# [Aim of the exercise]
Show every line below where "will" appears.

Segment Start: Information

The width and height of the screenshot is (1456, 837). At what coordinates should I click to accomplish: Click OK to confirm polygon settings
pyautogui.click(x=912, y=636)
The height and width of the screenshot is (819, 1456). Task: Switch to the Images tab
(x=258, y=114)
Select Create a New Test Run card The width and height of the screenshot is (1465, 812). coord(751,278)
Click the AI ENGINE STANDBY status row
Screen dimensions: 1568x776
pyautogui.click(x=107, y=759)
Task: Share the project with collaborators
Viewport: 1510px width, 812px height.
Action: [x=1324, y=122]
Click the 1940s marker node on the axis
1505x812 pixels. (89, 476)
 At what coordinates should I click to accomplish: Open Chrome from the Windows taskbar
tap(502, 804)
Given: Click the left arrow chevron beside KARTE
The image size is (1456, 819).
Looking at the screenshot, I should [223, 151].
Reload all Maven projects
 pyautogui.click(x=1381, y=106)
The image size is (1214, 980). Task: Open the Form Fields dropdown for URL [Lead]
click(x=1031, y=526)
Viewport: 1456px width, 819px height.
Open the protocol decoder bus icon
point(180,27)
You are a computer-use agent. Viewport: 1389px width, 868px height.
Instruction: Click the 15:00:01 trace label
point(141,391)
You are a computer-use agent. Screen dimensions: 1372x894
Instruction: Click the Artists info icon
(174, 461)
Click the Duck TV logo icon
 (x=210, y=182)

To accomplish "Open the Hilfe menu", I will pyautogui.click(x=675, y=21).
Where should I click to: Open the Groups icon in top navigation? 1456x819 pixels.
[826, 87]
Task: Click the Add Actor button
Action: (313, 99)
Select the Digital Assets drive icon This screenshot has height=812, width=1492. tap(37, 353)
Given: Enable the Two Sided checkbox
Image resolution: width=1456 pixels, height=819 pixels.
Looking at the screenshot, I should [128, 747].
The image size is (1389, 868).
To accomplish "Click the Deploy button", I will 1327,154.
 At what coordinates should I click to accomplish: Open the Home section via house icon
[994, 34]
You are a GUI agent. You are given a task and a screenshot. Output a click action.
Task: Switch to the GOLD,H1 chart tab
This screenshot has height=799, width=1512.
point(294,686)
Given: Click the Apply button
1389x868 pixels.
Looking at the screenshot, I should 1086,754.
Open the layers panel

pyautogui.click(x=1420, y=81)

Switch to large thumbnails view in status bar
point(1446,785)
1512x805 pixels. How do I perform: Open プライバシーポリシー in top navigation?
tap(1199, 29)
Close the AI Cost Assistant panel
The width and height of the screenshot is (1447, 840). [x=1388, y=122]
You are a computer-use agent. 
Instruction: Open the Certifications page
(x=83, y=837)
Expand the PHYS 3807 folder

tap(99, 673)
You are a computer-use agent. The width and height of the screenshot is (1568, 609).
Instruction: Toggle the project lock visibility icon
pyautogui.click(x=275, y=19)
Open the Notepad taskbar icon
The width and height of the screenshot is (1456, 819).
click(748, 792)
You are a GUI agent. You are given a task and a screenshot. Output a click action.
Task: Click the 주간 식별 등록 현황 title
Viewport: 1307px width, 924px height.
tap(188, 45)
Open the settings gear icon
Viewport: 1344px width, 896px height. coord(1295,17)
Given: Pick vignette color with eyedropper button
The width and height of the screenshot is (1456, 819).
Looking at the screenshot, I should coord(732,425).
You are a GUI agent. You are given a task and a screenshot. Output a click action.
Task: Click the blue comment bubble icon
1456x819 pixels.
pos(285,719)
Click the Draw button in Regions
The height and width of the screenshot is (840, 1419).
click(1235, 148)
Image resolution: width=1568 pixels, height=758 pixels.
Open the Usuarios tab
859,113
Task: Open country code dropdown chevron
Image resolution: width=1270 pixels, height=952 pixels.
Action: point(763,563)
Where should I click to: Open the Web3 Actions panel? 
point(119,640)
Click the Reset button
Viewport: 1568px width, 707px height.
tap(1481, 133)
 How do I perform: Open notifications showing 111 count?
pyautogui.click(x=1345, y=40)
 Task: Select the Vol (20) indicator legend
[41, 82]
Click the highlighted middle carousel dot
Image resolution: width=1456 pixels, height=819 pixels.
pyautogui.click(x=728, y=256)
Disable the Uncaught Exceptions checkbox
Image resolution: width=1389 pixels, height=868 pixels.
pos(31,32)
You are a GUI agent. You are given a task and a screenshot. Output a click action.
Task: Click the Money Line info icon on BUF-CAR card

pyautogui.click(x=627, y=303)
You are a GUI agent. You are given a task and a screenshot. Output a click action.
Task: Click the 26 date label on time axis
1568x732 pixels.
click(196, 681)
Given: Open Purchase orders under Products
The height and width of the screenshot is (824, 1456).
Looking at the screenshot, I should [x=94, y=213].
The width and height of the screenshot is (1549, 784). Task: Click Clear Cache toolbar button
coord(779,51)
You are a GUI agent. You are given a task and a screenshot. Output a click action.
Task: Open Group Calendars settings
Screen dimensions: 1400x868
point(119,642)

Segment End: Information

# [Exercise output]
To accomplish "Open the Hilfe menu", I will pyautogui.click(x=675, y=21).
To accomplish "Click the Deploy button", I will 1327,154.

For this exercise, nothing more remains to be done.